Northern Aboriginal Communities: Economies and Development

Description

268 pages
Contains Maps, Bibliography
$32.00
ISBN 1-895712-37-8
DDC 330.9719'008997

Publisher

Year

1995

Contributor

Edited by Peter Douglas Elias
Reviewed by David Mardiros

David Mardiros is an anthropological consultant in Kars, Ontario.

Review

This collection of studies on economic development initiatives
undertaken by Native people in

a variety of regions focuses on “the North,” including the Mackenzie
Delta, northwestern Quebec, the eastern and western Arctic, the Yukon,
the Ontario “mid-North,” and northern Alberta. A great deal of
cultural diversity is also represented.

What makes this book unusual are the focus and structure provided by
editor Peter Elias in his introductory and summary chapters. While a
great deal of research has already been conducted in Native communities
(particularly in northern regions), little if any systematic evaluation
of this body of work has been done in such a way as to inform and direct
policymaking. Elias points out that the traditional research agenda,
directed by the interests of outside researchers and reflecting nonlocal
priorities, was deplored by many of the Native people who testified
before the Royal Commission on Aboriginal Peoples.
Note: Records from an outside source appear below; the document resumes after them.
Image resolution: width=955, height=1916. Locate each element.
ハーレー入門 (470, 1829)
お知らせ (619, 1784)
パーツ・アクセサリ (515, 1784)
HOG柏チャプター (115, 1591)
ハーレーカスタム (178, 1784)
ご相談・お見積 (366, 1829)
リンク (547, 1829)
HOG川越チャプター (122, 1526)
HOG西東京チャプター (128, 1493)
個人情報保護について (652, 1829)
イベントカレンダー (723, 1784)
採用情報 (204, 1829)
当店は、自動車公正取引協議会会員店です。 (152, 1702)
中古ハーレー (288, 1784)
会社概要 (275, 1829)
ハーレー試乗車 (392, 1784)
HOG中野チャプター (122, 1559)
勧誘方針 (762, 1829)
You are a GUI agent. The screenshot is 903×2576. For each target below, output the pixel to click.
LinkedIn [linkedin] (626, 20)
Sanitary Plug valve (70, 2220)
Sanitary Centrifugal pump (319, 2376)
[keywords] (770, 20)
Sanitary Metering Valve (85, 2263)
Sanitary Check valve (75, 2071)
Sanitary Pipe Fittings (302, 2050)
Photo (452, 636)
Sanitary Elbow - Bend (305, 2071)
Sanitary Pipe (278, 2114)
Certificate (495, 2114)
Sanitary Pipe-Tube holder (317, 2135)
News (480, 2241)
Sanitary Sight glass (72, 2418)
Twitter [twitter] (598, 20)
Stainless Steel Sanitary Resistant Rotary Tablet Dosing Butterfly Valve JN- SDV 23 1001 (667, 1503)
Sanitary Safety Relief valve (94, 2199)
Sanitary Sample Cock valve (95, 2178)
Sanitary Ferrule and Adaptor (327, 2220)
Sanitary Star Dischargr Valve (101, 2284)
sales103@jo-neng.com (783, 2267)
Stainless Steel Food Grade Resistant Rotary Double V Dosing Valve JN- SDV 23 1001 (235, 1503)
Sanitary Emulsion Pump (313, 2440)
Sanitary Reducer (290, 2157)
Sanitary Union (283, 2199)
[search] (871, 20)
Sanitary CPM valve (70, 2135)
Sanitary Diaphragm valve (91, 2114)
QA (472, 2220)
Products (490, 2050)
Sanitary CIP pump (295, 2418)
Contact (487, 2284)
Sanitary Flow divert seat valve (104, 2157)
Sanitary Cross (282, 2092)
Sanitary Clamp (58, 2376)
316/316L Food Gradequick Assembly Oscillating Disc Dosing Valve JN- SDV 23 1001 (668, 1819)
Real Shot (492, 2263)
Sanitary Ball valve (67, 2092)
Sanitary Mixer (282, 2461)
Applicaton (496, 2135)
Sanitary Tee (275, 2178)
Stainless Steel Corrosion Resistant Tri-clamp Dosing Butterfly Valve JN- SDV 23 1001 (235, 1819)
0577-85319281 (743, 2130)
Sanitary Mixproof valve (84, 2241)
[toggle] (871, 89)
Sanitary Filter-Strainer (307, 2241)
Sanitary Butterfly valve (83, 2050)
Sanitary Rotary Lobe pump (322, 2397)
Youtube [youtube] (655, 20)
What communities
wanted was research that would help to synthesize what is already known,
and research that would help communities direct development resources
according to community priorities and needs. To that end, Elias provides
a very useful, albeit brief, summary of current research relating to
economic development in the North, grouped according to themes
(disciplines represented, subsistence production, the cash economy,
transfer payments, employment enterprise and commodity production,
cultural change, employment and development), as well as a very useful
annotated bibliography on works dealing with economic development and
aboriginal people.

Elias advocates a comprehensive approach to development incorporating
political, cultural, and economic goals; the case studies he includes
are concrete examples of how a variety of community concerns are
addressed through the various enterprises described. Although the
studies can be criticized for their lack of focus on the problems
encountered in the development of the projects profiled (analysis of
these problems would be valuable for other communities seeking to
develop their own enterprises), the book is nevertheless an important
source for researchers and community development workers seeking to
apply research to practical problems.